Announcements? What Announcements?

Repetitive, Exclusive, and Time-Wasting: How Can We Fix It?

Every morning between 10:00 and 10:30, the students of San Juan Hills hear the delivery of the morning announcements, but are they really necessary? Are they really all-inclusive?

Students listen to the too-peppy-to-be-human-voice repeating the upcoming events of the day, week, and month. This may include, but it is not limited to, a seasonal dance, a re-occurring club meeting, or a pop-up fundraiser. As important as some announcements are, students begin to feel worn down by the repeated bombardment of a sports result or the visit of a nearby college.

How relevant are these topics to certain people?

Freshman definitely do not need to visit a college, and neither do sophomores. Drama enthusiasts do not demand sports results, just as athletes do not often wish to know whom is featured in a new Trapdoor Theater production. In order to reach the entirety of the diverse student population at SJHHS, announcements are broad and cover all the bases of high school life…as they are expected to. However, information that does not concern or appeal to a certain crowd is more often than not ignored, in which case the announcements themselves become bothersome and unnecessary.

Do they even include all that goes on around SJHHS?

Short answer: no.

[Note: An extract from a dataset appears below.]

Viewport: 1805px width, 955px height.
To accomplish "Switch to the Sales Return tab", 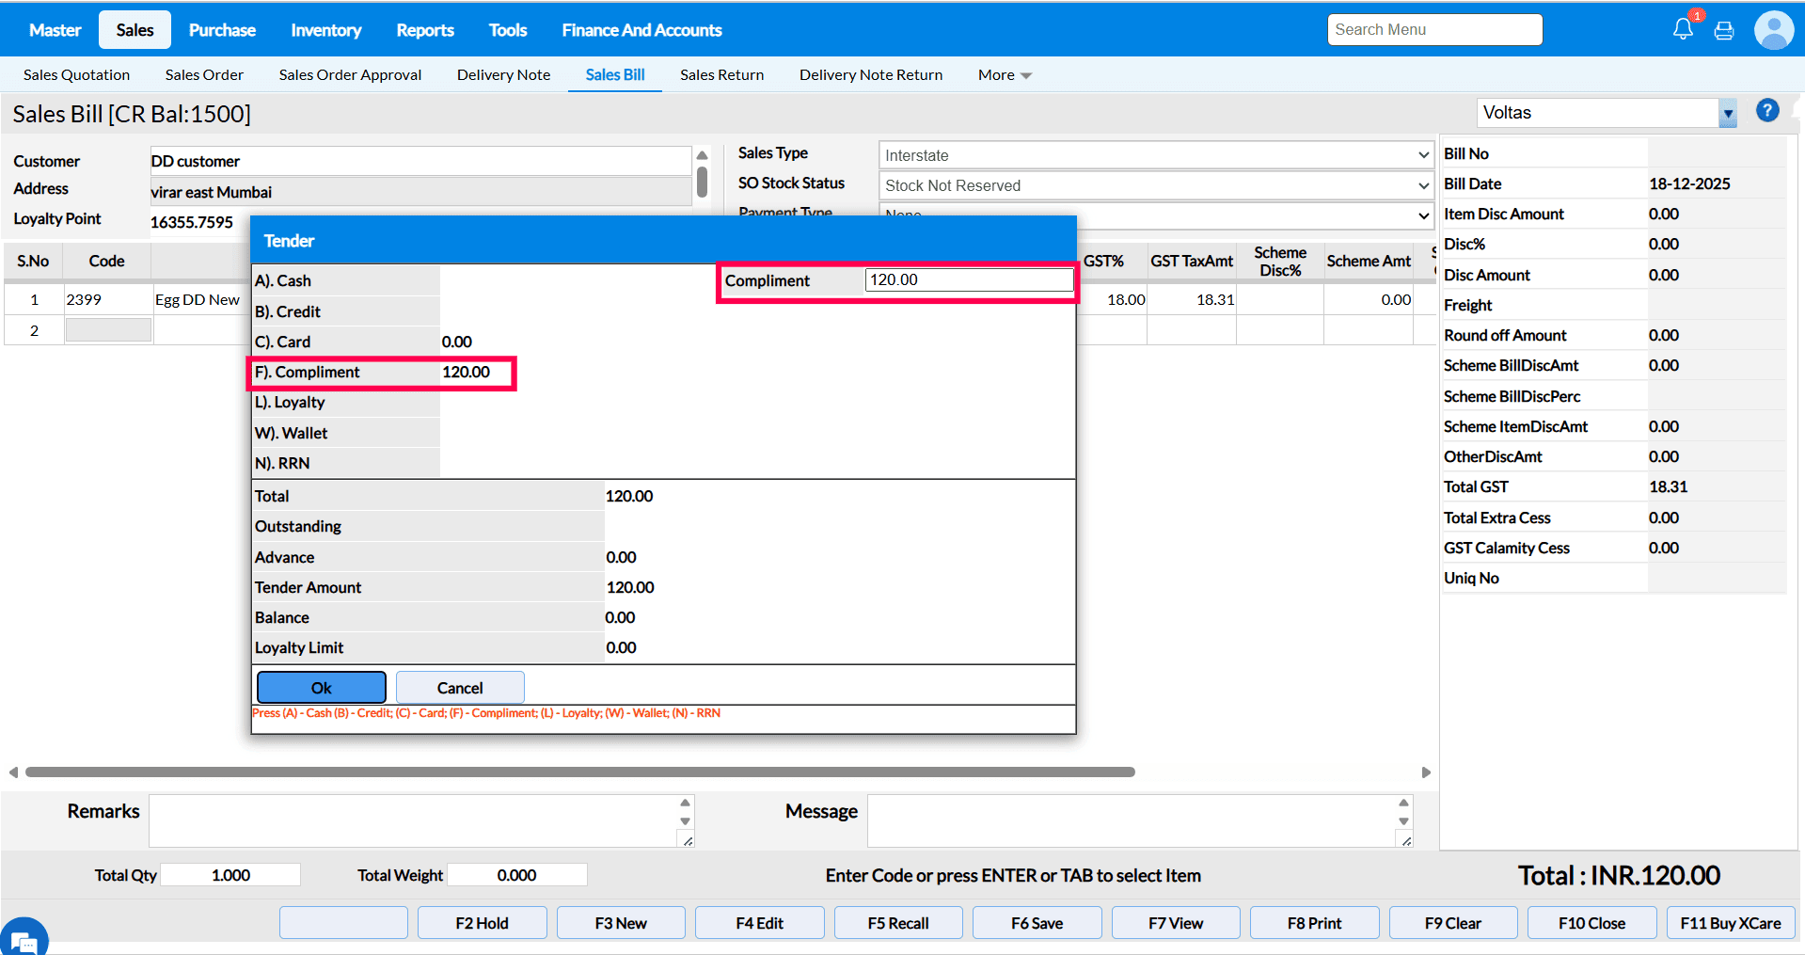I will click(721, 75).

More often than not, there are sports or events not mentioned at all at SJHHS that continue to discourage those participating in the activity. What if drama put on a musical/play or football had a game that was not incorporated in the announcements? Surely, performers and players alike would be outraged. Months of tireless preparation, only to be ignored. However, many fail to recognize, beneath ASB’s cheerleading of football, that there are other sports and activities at SJHHS continuously omitted from the morning announcements. Now, not only are the announcements annoying, they are insufficient.

How do the announcements affect education?

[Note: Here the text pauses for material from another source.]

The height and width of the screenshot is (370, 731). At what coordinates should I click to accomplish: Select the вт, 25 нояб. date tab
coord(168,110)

These announcements occur during tutorial, which is the one of the only acceptable times, while at the same time still being flawed. (Announcements are also made on Monday during 3rd period, limiting the teacher’s already small window of time.) Most teachers do not teach through tutorial, but those who do find the announcements annoying and repetitive. A pause in between a lesson breaks the student’s concentration, and consequently forces the teacher to return to a previously explained topic. To stop an important lecture in its tracks hinders the student’s capacity for understanding, and this is unacceptable.

No one should go around blaming the morning announcements for missed information during class, but there is a definite importance in the pace of the classroom. A consistent pace is ideal for the teacher to accomplish everything they have in mind for their class; they do not need an interruptive peppy high schooler diluting a student’s education with their all-too-well-known monotonous rambling of SJHHS’s latest events.

How can we fix these problems?

The solution to the majority of these problems can be found at Francis Howell North High School (FHN) in Philadelphia. At FHN, announcements are sent via text. Students and staff simply send a specific text to a five-letter number sequence to activate it. They can then receive the announcements on their cell phone. Students can choose whether or not to apply for the text, giving them a right they didn’t have before. The texts are all-inclusive, meaning they are basically a worded form of the preceding verbal announcement, but it would still be up to ASB what goes in. There are not specified texts for people seeking precise information on a dance or club meeting, or a way to submit important events for an announcement, although one would hope it would be available someday.

Even if this is done, ASB is still at fault for excluding events from the announcements, or only including what is considered to involve the entire school. Still, the circumstances at FHN are far superior to the babbling over the loud-speaker. Although students and staff may face reading through possibly unimportant information, time for education is saved as students can read about school announcements on their own time.